US sending egress for customers serving North American audiences. We route US-bound mail from here because transatlantic distance from EU locations adds latency that affects placement at scale. Used as egress only — account data and logs stay in EU.
Offshore product specifically. Panama jurisdiction is outside US and EU enforcement reach with predictable due-process workflow. Used by journalism organizations, defense lawyers, regulated industries needing specific jurisdictional posture. Hardware in Panama, billing entity in Vienna.
The infrastructure we run is fully ours, not resold. Every layer of the stack below is operated by our team, with documented runbooks, on-call rotation, and engineering ownership.

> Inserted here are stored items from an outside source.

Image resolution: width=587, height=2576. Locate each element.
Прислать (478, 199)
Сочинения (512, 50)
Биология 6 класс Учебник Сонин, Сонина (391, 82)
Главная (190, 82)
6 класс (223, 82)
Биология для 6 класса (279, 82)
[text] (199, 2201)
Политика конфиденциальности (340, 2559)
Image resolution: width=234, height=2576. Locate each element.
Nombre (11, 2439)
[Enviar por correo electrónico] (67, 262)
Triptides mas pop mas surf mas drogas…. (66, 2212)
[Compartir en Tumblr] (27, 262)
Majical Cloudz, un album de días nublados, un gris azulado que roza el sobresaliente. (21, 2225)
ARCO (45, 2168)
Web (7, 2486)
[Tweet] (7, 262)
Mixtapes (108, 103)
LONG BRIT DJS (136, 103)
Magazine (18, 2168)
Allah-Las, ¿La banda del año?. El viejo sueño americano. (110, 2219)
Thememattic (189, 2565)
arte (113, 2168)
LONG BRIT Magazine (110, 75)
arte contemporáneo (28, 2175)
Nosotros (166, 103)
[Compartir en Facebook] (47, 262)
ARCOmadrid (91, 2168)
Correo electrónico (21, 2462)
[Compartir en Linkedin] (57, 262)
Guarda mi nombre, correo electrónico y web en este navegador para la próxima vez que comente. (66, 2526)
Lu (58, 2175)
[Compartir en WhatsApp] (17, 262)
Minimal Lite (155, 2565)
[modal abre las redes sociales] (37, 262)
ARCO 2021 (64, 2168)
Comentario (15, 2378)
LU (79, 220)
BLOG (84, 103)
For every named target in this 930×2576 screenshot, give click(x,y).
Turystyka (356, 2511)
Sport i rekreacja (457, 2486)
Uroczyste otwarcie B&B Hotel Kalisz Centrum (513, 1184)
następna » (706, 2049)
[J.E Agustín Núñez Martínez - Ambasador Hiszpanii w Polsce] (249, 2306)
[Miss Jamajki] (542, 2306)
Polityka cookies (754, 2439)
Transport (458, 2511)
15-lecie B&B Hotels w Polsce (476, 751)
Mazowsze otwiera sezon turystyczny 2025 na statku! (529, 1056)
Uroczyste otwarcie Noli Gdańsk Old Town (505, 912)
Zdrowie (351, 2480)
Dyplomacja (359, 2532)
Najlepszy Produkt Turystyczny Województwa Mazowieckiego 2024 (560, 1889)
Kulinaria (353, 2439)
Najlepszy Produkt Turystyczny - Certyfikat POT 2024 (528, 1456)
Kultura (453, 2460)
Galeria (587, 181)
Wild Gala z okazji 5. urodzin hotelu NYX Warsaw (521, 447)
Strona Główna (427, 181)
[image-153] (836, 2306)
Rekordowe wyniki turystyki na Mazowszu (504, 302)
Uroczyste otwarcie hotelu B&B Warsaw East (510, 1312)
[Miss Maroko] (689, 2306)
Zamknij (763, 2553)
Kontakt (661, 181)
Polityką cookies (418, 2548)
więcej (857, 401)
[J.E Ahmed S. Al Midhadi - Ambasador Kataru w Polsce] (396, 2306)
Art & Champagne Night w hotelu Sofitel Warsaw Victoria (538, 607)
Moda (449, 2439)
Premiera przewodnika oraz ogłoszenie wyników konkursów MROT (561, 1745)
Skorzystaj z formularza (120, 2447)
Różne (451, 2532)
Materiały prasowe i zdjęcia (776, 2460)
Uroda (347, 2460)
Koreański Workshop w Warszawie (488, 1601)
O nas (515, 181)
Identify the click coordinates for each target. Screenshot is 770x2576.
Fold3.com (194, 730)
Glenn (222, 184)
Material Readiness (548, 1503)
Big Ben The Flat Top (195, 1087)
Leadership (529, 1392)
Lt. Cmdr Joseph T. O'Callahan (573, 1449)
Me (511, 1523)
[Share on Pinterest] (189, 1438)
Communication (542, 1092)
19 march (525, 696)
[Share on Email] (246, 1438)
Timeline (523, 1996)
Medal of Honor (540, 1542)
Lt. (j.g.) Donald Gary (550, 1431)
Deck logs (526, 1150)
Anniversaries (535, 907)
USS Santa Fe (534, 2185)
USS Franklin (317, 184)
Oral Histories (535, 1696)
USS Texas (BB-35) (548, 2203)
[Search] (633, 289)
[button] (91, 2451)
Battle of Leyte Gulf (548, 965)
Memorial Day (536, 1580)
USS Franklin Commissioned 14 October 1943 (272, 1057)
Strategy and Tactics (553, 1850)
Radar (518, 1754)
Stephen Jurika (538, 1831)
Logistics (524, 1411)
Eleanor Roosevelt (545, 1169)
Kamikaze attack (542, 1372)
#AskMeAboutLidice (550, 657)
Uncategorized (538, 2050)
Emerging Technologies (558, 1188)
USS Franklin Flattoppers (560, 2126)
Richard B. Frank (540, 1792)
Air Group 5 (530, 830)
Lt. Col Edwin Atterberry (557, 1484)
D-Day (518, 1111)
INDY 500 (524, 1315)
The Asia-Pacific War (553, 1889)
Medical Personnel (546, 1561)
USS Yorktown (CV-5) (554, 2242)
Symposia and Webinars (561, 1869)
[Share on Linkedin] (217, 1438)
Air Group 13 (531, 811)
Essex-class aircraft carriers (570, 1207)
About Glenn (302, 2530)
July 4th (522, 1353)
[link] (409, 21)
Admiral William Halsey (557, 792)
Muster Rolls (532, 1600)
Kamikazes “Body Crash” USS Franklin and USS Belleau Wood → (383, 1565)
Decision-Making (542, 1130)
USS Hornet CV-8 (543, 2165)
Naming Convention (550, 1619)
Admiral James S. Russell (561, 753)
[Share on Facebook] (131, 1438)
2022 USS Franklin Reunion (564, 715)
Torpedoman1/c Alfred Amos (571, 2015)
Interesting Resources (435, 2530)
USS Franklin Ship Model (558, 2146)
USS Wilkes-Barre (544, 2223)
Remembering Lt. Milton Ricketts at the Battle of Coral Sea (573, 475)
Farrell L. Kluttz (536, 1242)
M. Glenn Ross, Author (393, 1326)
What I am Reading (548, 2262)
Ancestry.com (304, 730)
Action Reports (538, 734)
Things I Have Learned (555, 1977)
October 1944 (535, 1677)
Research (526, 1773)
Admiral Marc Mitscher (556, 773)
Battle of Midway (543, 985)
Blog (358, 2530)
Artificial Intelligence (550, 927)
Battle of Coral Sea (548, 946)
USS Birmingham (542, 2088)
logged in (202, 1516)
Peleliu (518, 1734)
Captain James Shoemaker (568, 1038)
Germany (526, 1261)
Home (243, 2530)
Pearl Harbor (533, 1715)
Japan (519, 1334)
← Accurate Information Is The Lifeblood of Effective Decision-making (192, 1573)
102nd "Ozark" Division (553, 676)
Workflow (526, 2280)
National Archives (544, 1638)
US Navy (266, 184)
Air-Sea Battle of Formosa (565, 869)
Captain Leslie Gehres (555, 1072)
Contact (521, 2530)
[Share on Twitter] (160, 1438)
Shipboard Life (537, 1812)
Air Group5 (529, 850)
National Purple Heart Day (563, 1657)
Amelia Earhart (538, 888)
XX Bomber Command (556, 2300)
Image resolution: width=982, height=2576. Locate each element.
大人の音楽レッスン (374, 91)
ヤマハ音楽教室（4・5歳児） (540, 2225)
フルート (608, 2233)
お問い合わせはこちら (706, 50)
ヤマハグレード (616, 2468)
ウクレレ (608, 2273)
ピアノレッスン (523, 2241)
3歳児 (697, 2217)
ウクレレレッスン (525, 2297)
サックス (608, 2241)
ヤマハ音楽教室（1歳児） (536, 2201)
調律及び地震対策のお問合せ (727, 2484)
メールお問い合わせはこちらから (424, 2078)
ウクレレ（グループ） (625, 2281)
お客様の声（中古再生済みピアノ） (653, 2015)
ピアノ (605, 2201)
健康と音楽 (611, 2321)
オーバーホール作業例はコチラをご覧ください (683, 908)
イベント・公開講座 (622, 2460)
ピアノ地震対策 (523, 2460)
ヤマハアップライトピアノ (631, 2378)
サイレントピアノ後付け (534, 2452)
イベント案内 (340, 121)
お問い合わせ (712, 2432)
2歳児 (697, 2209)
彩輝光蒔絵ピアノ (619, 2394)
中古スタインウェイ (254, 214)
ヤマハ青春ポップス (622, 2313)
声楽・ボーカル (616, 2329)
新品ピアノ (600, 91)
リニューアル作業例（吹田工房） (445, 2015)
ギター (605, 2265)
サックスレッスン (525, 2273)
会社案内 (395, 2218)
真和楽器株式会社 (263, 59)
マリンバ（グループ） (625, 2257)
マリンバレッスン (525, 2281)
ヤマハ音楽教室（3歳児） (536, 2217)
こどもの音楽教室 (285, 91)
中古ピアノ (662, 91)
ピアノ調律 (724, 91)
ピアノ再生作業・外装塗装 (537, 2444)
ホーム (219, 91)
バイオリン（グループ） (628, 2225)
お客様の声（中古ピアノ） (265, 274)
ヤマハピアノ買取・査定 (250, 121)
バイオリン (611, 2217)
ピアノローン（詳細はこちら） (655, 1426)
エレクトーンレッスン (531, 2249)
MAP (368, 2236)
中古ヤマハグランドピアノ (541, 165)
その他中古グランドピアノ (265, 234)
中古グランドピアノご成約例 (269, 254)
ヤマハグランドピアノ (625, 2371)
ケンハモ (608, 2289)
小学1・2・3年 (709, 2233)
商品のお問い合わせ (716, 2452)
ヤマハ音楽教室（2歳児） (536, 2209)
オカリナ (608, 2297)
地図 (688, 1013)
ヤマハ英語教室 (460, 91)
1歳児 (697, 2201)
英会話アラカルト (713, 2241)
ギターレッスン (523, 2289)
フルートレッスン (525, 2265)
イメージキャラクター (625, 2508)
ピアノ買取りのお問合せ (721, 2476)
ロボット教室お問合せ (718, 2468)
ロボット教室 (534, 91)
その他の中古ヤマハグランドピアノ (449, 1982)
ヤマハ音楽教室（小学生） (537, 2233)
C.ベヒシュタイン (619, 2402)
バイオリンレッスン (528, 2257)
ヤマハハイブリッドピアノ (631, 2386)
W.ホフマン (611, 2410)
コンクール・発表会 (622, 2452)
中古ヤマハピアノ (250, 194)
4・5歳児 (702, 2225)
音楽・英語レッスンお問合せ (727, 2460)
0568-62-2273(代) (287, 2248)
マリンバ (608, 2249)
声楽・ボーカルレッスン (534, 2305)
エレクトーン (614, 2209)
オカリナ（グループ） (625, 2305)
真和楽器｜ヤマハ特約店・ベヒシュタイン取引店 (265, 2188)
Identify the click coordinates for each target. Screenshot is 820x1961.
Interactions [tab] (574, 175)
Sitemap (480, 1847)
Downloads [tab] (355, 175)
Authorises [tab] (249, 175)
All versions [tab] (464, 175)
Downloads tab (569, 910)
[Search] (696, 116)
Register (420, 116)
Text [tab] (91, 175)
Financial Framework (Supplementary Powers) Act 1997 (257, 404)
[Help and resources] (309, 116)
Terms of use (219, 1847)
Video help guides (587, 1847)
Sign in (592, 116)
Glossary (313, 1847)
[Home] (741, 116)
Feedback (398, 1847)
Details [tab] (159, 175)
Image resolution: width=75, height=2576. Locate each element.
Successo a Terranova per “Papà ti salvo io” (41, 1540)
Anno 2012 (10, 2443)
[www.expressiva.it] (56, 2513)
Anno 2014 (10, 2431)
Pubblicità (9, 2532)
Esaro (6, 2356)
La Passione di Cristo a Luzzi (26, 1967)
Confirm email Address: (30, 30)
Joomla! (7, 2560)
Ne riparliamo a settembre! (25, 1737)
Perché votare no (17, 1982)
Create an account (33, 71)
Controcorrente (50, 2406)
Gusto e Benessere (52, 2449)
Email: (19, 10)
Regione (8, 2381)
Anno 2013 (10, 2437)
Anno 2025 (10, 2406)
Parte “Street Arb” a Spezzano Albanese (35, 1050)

We hold multiple IPv4 allocations with dual-stack IPv6, and assign clean, dedicated IPs per customer, separated by stream. Reputation is managed at the IP and domain level with continuous monitoring, and new IPs follow a managed warm-up, so a critical transactional stream never inherits a burned block.
Three commercial-grade MTAs in production. KumoMTA is the default for new builds (open-source, written in Rust, by ex-PowerMTA engineers). PowerMTA still wins when paid licensing is a procurement requirement. MailerQ fits RabbitMQ-heavy stacks. We have all three running because customer requirements vary, and we let the customer choose rather than forcing a single MTA on every workload.
PowerDNS over PostgreSQL with synchronous replication, distributed with anycast routing for low resolution latency worldwide. DNSSEC enabled by default with managed keys, or HYOK (Hold Your Own Keys) for regulated customers requiring absolute key custody.
Real-time placement monitoring across Gmail Postmaster Tools, Microsoft SNDS, Google's Sender Score, and 50+ blacklist sources. Engineer-reviewed alerts (not just automated thresholds) with actionable remediation runbooks. Available standalone as a product or bundled into sending plans.
Intel Xeon and AMD EPYC servers with ECC RAM, NVMe SSDs, redundant power feeds, and dual-uplink networking. We operate our own racks in the seven PoPs above (we do not rent compute from hyperscalers), which is why we can offer bare metal sending and dedicated IPs at predictable pricing without the cloud egress markups.
Engineering team based in Vienna with extended coverage from engineers in Lisbon and Tallinn for off-hours rotations. Same team that wrote the configurations responds when transactional volume hits anomalies at 2 AM. Our incident MTTR has been under 12 minutes for the last 18 months. No outsourced first-line tier; the engineer answering your ticket is the one tuning the queues.
If you are reading this, you are probably evaluating whether to put production email through us. The honest pitch: we are not the flashiest option, we are not the cheapest option for low volume, and we are not building toward an exit. What we offer is a relationship where the infrastructure works, the contract terms match what we said in the discovery call, and the company will still be here in five years operating the same boxes you onboarded onto. That has been the value proposition for 17 years and we have no plans to change it.